Pixel coordinate grounding data:
....

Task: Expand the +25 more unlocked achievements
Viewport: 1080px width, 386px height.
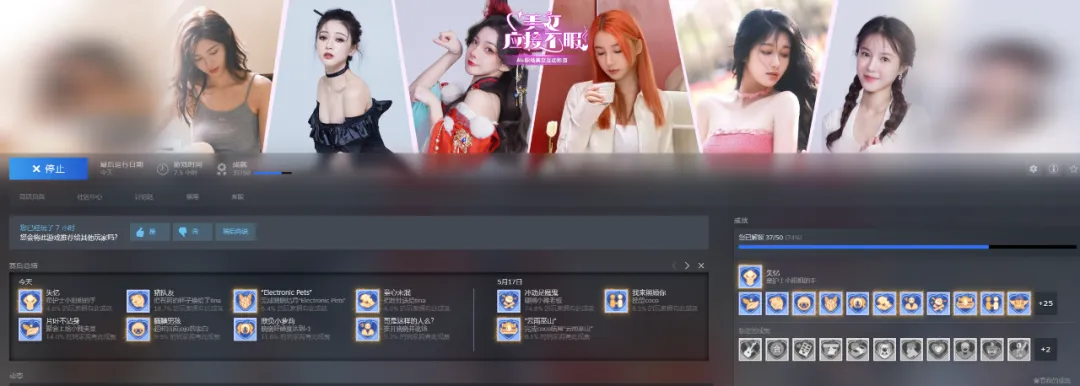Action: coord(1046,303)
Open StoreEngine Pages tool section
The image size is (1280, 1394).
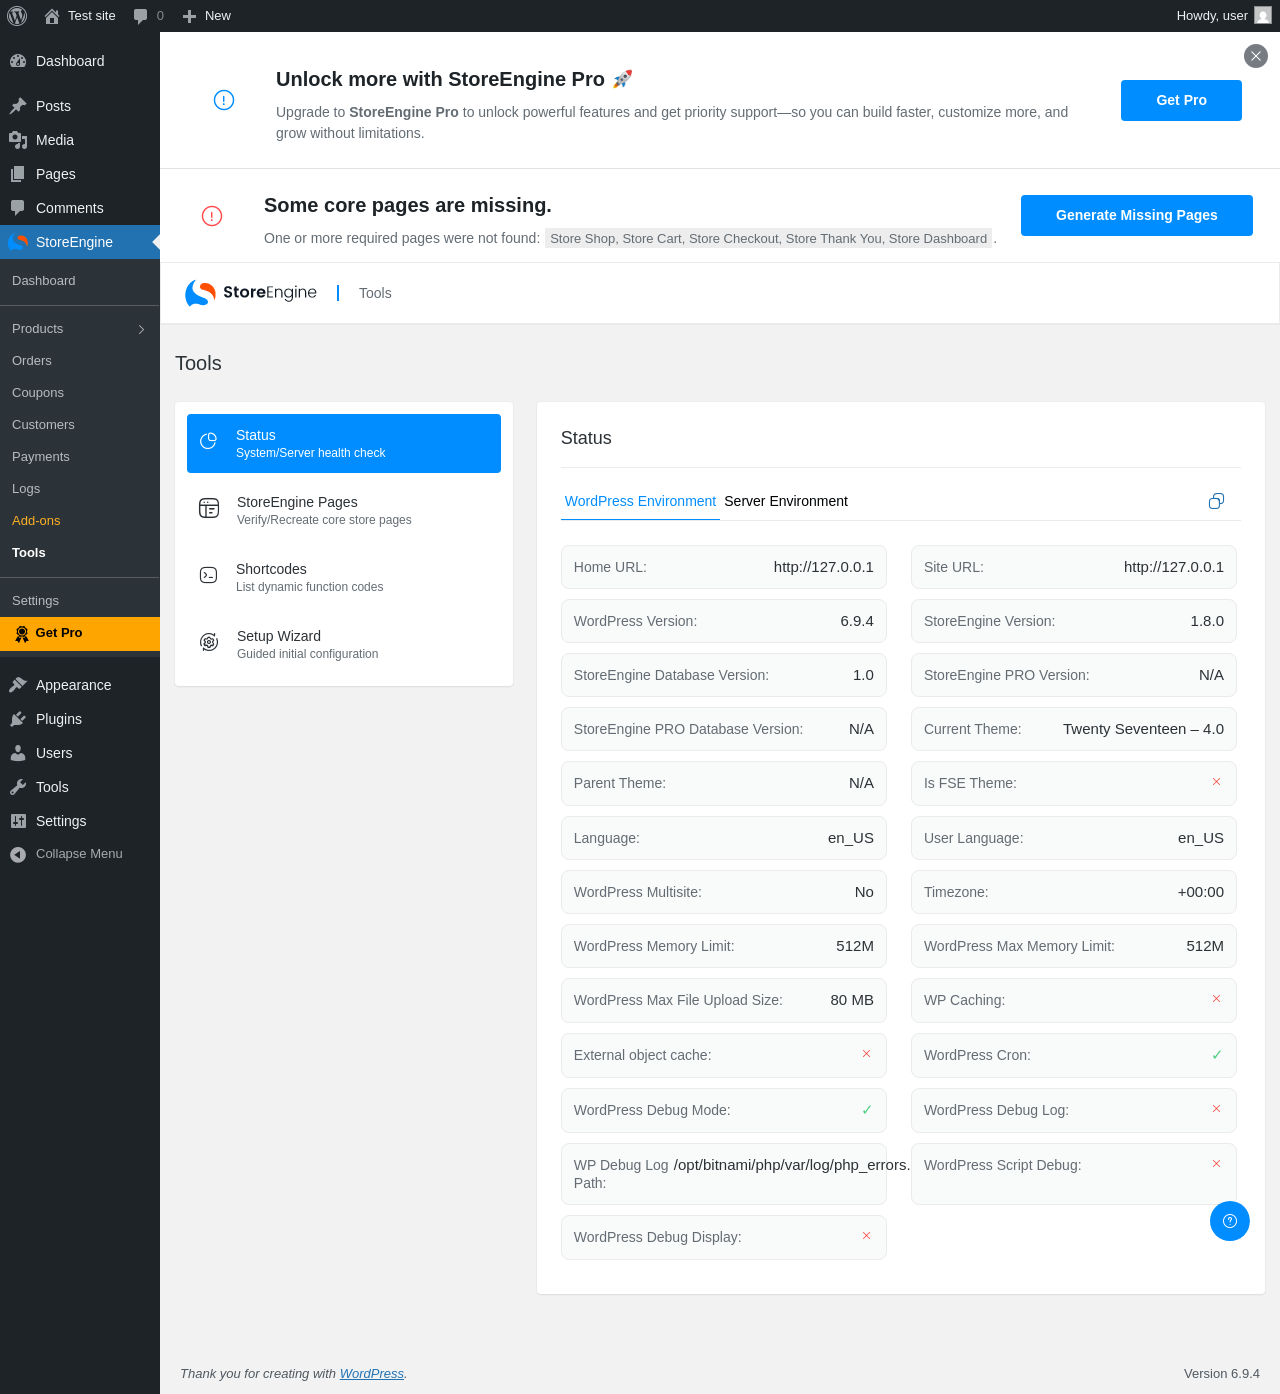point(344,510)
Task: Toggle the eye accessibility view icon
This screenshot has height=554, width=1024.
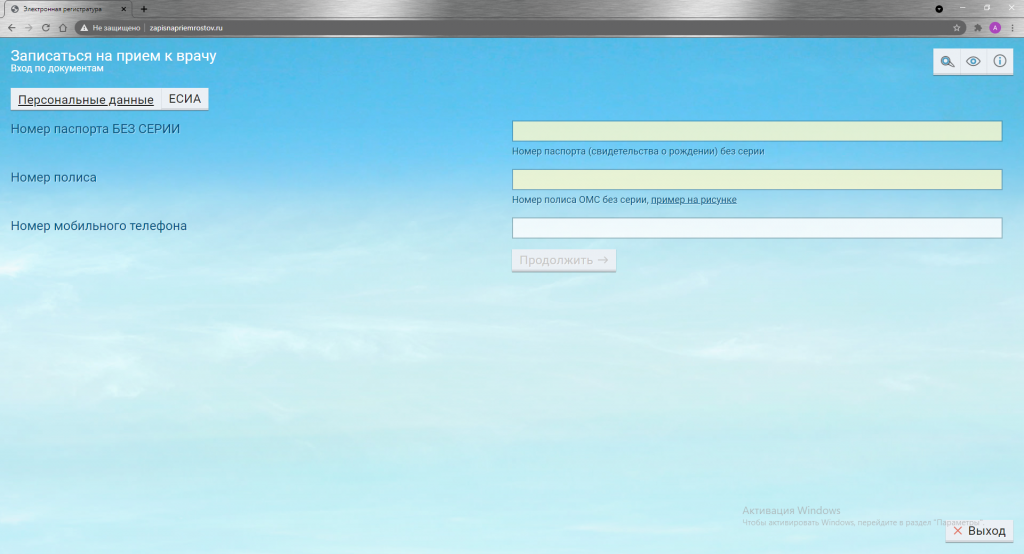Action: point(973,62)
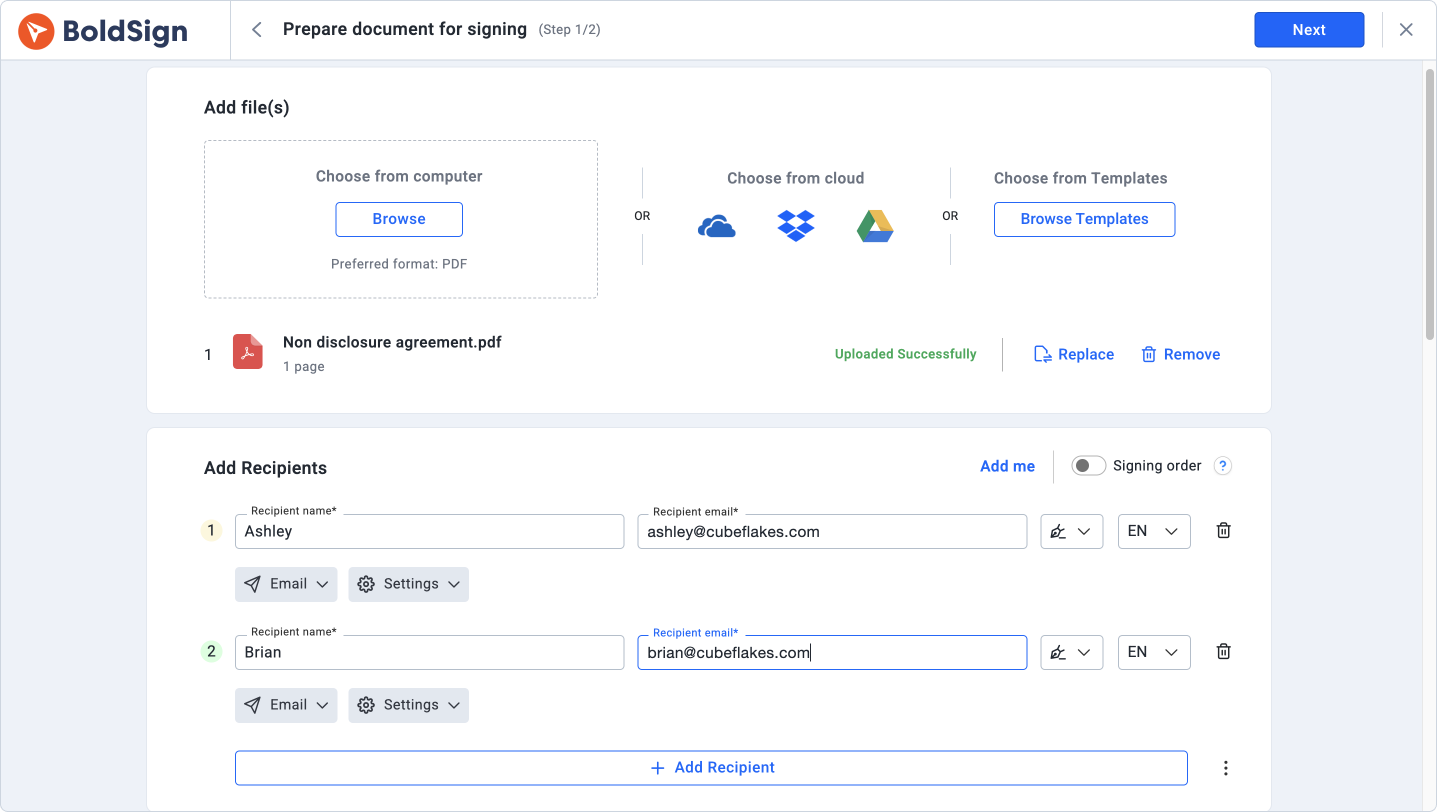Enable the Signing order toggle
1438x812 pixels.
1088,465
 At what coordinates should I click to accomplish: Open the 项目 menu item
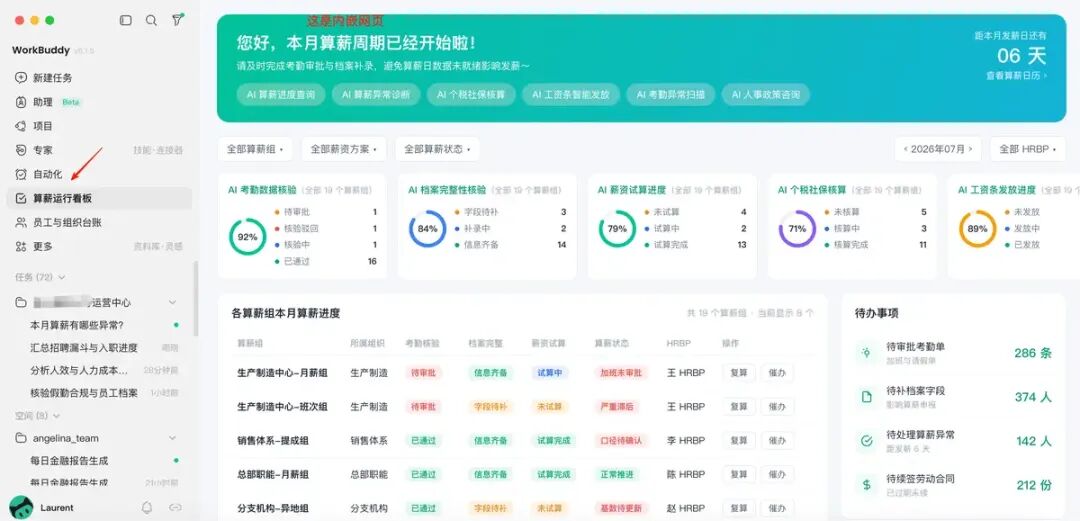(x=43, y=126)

....

# [Try it]
Write out again exactly the lines above from the one with "Viewport: 1080px width, 386px height." through the one with "Task: Toggle the eye accessibility view icon", adding no other lines and no pictures.

# [Output below]
Viewport: 1080px width, 386px height.
Action: coord(1046,303)
Open StoreEngine Pages tool section
The image size is (1280, 1394).
point(344,510)
Task: Toggle the eye accessibility view icon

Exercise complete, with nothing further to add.